Photos of some students, teachers, the school and their activities may be in copies of the Indian Record and Indian Missionary Record at the Engracia De Jesus Matias Archives and Special Collections at Algoma University, through the Centre de Patrimoine, in Sister Marcoux's history, the Library and Archives Canada's Residential Schools: Photographic Collections - Saskatchewan, and at the University of Saskatchewan's University Archives and Special Collections' where four restricted access photo albums currently reside.

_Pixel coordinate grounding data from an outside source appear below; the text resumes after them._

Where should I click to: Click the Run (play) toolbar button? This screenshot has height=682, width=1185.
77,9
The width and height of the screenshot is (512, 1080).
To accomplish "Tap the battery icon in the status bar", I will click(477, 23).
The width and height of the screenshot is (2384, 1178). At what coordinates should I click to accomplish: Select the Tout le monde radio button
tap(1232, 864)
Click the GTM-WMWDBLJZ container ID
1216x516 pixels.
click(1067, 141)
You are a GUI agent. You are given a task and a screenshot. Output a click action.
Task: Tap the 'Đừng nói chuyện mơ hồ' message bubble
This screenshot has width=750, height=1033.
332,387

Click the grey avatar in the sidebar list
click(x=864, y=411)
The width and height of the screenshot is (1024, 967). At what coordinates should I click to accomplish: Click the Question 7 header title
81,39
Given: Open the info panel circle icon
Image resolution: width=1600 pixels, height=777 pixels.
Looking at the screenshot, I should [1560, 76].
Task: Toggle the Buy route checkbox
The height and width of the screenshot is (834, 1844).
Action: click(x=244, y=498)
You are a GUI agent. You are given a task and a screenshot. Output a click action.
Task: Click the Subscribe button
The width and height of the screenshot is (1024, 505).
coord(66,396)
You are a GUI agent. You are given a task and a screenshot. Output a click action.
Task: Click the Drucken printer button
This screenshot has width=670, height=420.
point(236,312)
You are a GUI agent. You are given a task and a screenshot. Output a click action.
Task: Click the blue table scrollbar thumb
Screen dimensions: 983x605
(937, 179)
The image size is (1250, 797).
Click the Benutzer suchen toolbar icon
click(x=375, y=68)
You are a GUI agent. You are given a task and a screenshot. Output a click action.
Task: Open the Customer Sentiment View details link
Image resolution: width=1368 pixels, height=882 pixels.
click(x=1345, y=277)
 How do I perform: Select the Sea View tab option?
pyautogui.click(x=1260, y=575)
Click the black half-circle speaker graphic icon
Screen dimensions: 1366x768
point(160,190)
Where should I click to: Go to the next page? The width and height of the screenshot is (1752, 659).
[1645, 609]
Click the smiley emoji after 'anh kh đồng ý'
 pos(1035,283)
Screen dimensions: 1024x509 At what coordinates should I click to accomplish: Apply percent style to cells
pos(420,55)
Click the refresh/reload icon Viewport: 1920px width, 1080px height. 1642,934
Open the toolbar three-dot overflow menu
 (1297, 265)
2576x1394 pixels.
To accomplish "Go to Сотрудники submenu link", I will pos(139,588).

Four Saskatchewan students of the Lebret Indian school have won the Tom Longboat Award, an award that honours outstanding First Nations athletes and sportsmen in each province. National male and female winners are selected from the provincial winners.
- Arthur Obey: In 1951, the Regional (R) award at age 20 for Baseball and Hockey and in 1960 the National (N) award at age 29 for Hockey and Baseball. From the Piapot Reserve.
- Herbert Strongeagle (sometimes inaccurately spelled Strong Eagle): In 1953, the Regional (R) award at age 19 for Track and field, Hockey, Baseball, and Basketball. From the Pasqua Reserve. A c/Corp rank as Cadet Officer while at Lebret in 1953.
- Gerald Starr: In 1954, the Regional (R) award at age 17 for Track and field, Hockey, Baseball, and Basketball. From the Starblanket Band. He was a residential school survivor who died while waiting for his hearing (before the Truth and Reconciliation Commission).
- George Poitras: In 1957, the National (N) award for Hockey, Baseball, Rugby, and Basketball. From the File Hills Reserve. In 1999, he filed a lawsuit regarding his abuse and received reparation. A George Poitras is recorded as being a member of the 13-member Qu'Appelle Indian Residential Council running the "first Indian-operated student residence of its kind in the province of Saskatchewan" at the newly named White Calf Collegiate.

Other students included:

- Glen Anaquod who recounts his experiences in We Were Children.
- Joe Buffalo, actor and skateboarder
- Harold Greyeyes, Saskatchewan Agricultural Hall of Fame, 1992.
- Fred Kelly, member of Assembly of First Nations team that negotiated the historic Indian Residential Schools Settlement Agreement, served as chief of his own community, grand chief of the Anishinaabe Nation in Treaty Number Three, and Ontario regional director of Indian and Northern Affairs Canada.
- Clive Linklater, Federation of Saskatchewan Indians, Saskatchewan Indian Education Commission (SIEC) (exact dates unknown) A Cadet Officer while at Lebret: C/Sgt.-Major in 1953.
- Noel Starblanket
- Joe Williams: Chief (5 years) and Councillor (20 years) of the Sakimay Band, "Executive member of the Union of Saskatchewan Indians and of the Queen Victoria Protectorate," Board member of "Marieval Community Educational Centre, Last Oak Park Corporation and Qu’Appelle Indian Development Authority," studied as a Brother at Lebret Oblate's Seminary.
In November, 2021 the Star Blanket Cree Nation began searching using ground-penetrating radar, for students who did not survive their stay at the school. The search could take up to 3 years.